(Text passage)
Graduate Program KB

Cloud Monitoring

Amazon CloudWatch Metrics

  • CloudWatch provides metrics for every service in AWS.
  • Metric is a variable to monitor and they have timestamps.
  • Can create CloudWatch dashboards of metrics.
  • Important Metrics:
    • EC2 Instances: CPU utilization, status checks, network
      • Default metrics every 5 minutes.
      • Option for detailed monitoring ($$$): metrics every 1 minute.
    • EBS Volumes: Disk read/writes.
    • S3 buckets: BucketSizeBytes, NumberOfObjects, AllRequests.
    • Billing: Total Estimated Charge (only in us-east-1).
    • Service Limits: how much you've been using a service API.
    • Custom metrics: push your own metrics.

Amazon CloudWatch Alarms

  • Used to trigger notifications.
  • Alarms actions:
    • Auto scaling increase or decrease EC2 instances desired count.
    • EC2 Actions: stop, terminate, reboot, or recover an EC2 instance.
    • SNS Notifications: send a notification into an SNS topic.
  • Can choose the period on which to evaluate the alarm.
  • Alarm States: OK, INSUFFICIENT_FUNDS, ALARM

Amazon CloudWatch Logs

  • Can collect logs from:
    • Elastic Beanstalk: from application.
    • ECS: from containers.
    • AWS Lambda: function logs.
    • CloudTrail based on filter.
    • CloudWatch log agents: on EC2 machines or on-premises servers.
    • Route53: Log DNS queries.
  • Enables real-time monitoring of logs.
  • Adjustable CloudWatch Logs retention.

(Entries provided)
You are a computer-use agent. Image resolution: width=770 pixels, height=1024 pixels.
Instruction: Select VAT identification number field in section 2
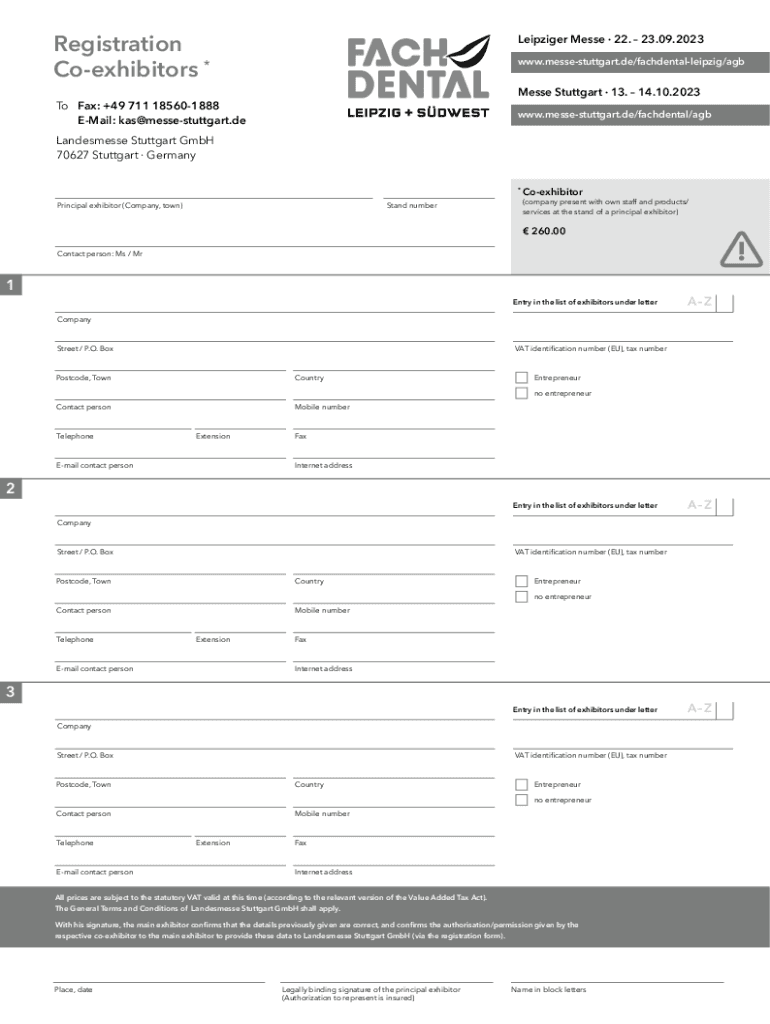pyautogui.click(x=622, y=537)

==

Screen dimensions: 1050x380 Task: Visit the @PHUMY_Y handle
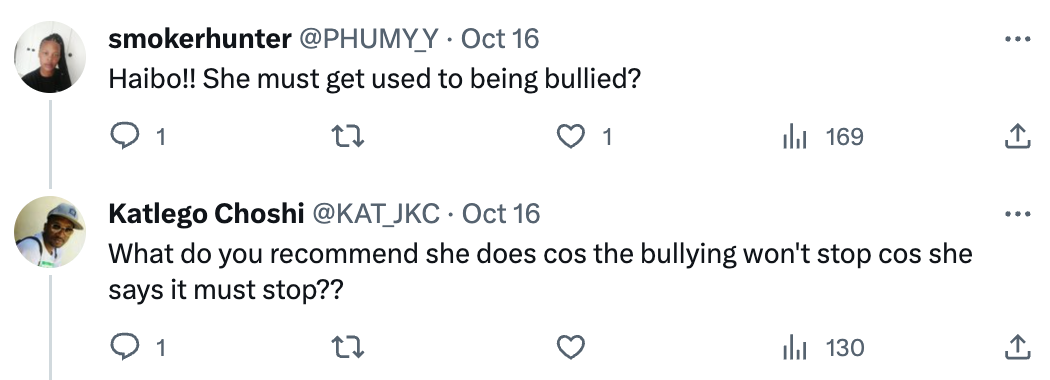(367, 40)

==

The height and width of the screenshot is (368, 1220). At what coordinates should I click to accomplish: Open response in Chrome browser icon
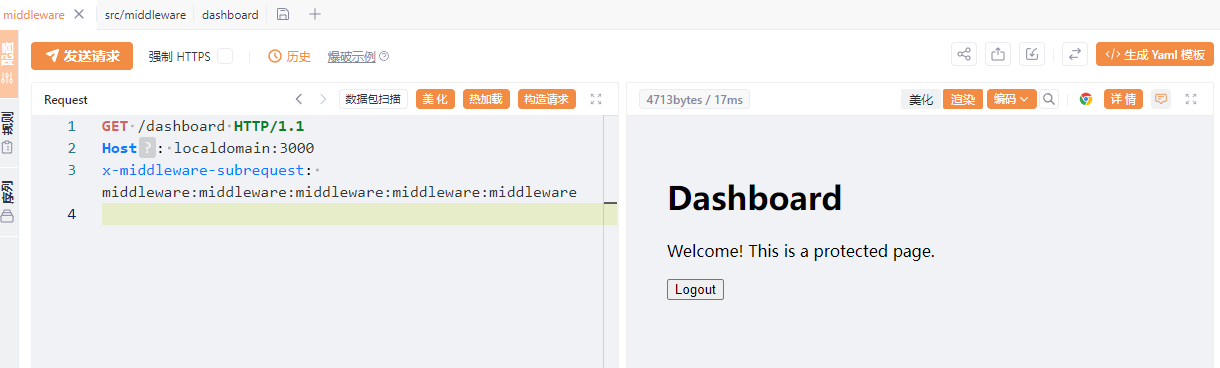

(The exercise)
Extract the Amazon CloudWatch notes that appear above in full, reproducing every line without any alteration.

(Task solution)
Graduate Program KB

Cloud Monitoring

Amazon CloudWatch Metrics

  • CloudWatch provides metrics for every service in AWS.
  • Metric is a variable to monitor and they have timestamps.
  • Can create CloudWatch dashboards of metrics.
  • Important Metrics:
    • EC2 Instances: CPU utilization, status checks, network
      • Default metrics every 5 minutes.
      • Option for detailed monitoring ($$$): metrics every 1 minute.
    • EBS Volumes: Disk read/writes.
    • S3 buckets: BucketSizeBytes, NumberOfObjects, AllRequests.
    • Billing: Total Estimated Charge (only in us-east-1).
    • Service Limits: how much you've been using a service API.
    • Custom metrics: push your own metrics.

Amazon CloudWatch Alarms

  • Used to trigger notifications.
  • Alarms actions:
    • Auto scaling increase or decrease EC2 instances desired count.
    • EC2 Actions: stop, terminate, reboot, or recover an EC2 instance.
    • SNS Notifications: send a notification into an SNS topic.
  • Can choose the period on which to evaluate the alarm.
  • Alarm States: OK, INSUFFICIENT_FUNDS, ALARM

Amazon CloudWatch Logs

  • Can collect logs from:
    • Elastic Beanstalk: from application.
    • ECS: from containers.
    • AWS Lambda: function logs.
    • CloudTrail based on filter.
    • CloudWatch log agents: on EC2 machines or on-premises servers.
    • Route53: Log DNS queries.
  • Enables real-time monitoring of logs.
  • Adjustable CloudWatch Logs retention.